Several lines of evidence also suggest that Bni4p provides a link between the septins and the chitin synthase III complex. The two-hybrid data show that Bni4p can interact with both Cdc10p and Chs4p. In addition, except for its asymmetric concentration on the mother-cell side of the neck (as considered further below), Bni4p colocalizes with the septins, and Bni4p localization is lost in septin mutants. (In this regard, the residual Bni4p localization observed in some cdc10-Δ1 cells probably just reflects residual septin function in this severely compromised but viable strain.) Interaction of Bni4p with the septins is further supported by the observations that bni4 mutant cells often have enlarged bud necks and that overproduction of Bni4p (or a Bni4p fragment) causes a phenotype similar to that of septin mutants, presumably because excess Bni4p titrates some factor from the neck that is required for septin function.

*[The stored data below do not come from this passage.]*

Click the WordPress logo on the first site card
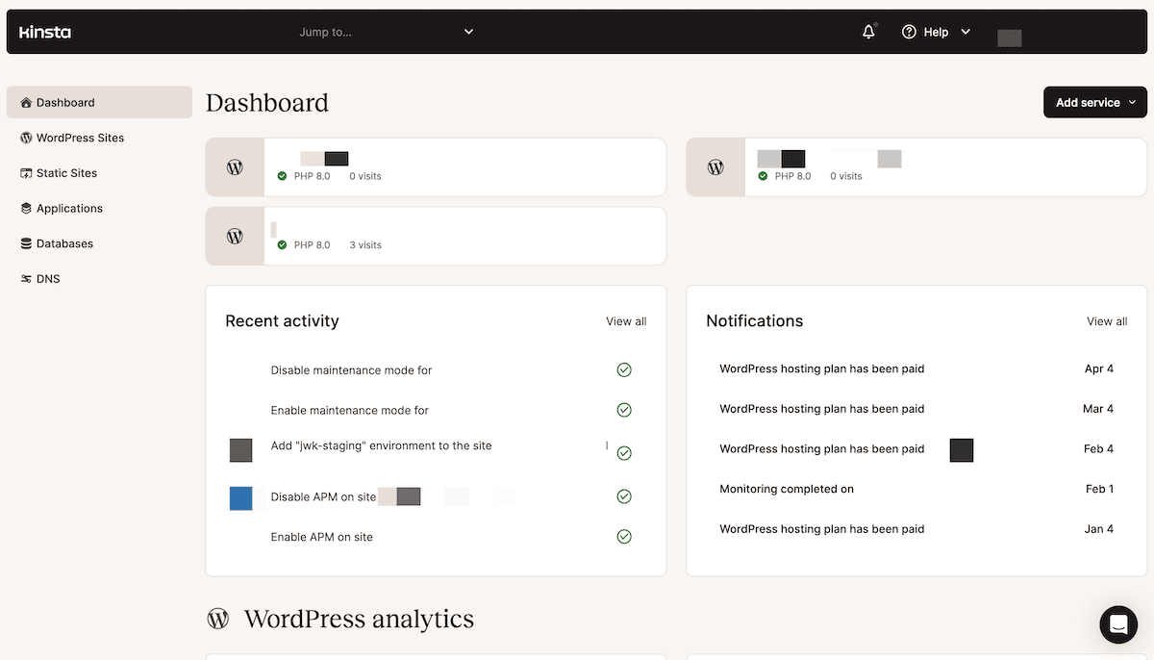Image resolution: width=1154 pixels, height=660 pixels. pos(235,166)
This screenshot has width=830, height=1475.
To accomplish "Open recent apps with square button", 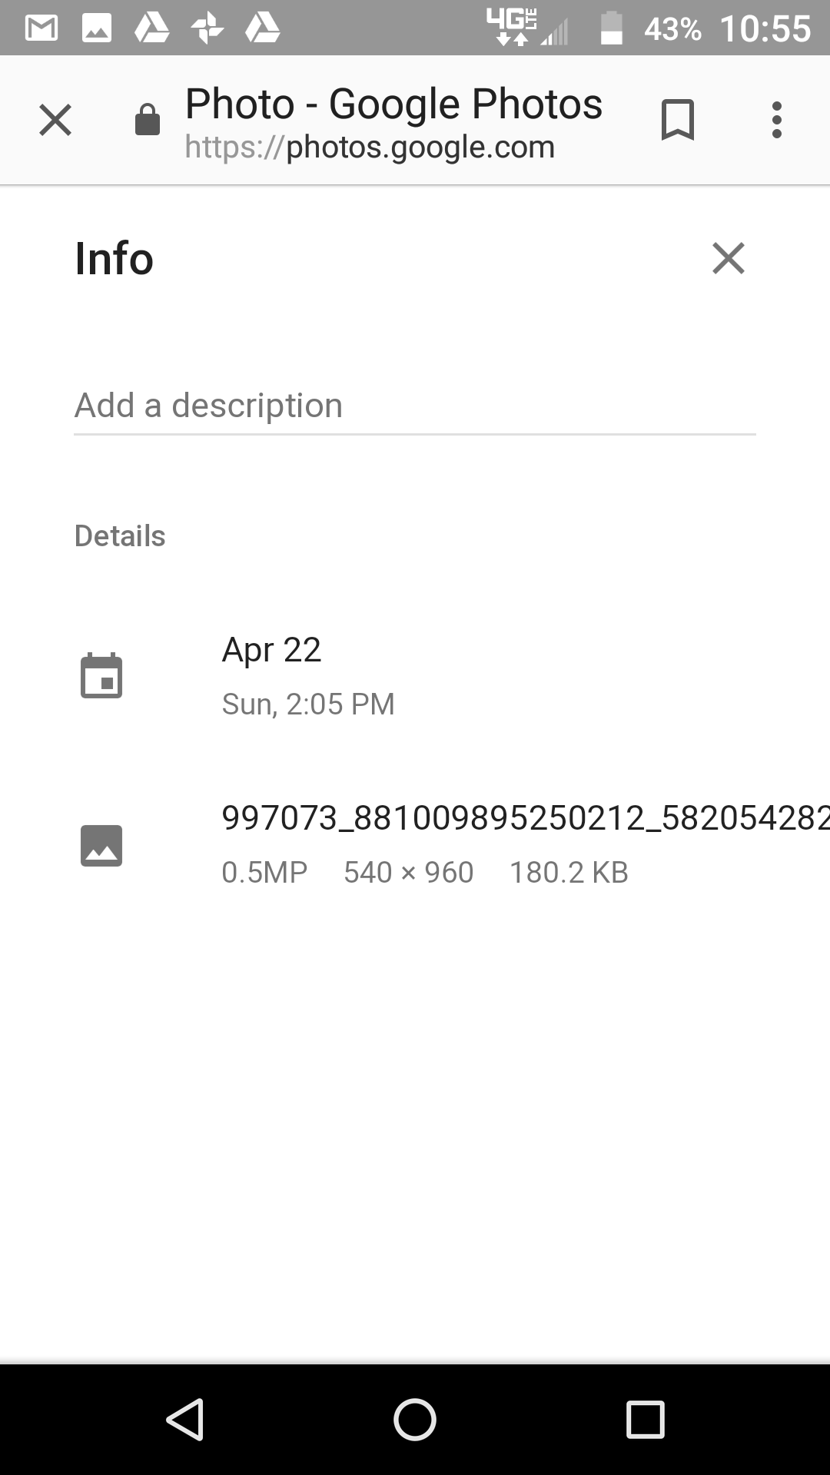I will point(645,1419).
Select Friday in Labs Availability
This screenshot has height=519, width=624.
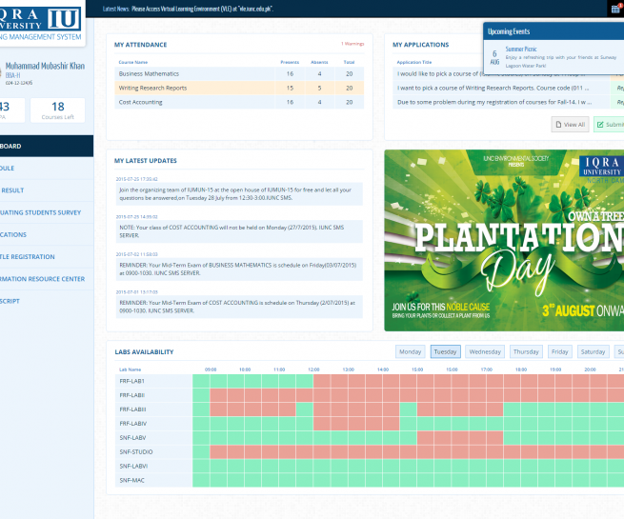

Finally, either a loss of Bni4p or its overproduction causes a partial delocalization of chitin deposition, which parallels an inability to achieve normal localization of either Chs4p or Chs3p. In contrast, the localization of Bni4p itself is not obviously affected by the loss of either Chs4p or Chs3p. Bni4p appears to function specifically in the chitin synthase III pathway, because the amount and localization of residual chitin (presumably synthesized by chitin synthase I and/or II) appear the same in a chs4 bni4 strain as in a chs4 BNI4 strain.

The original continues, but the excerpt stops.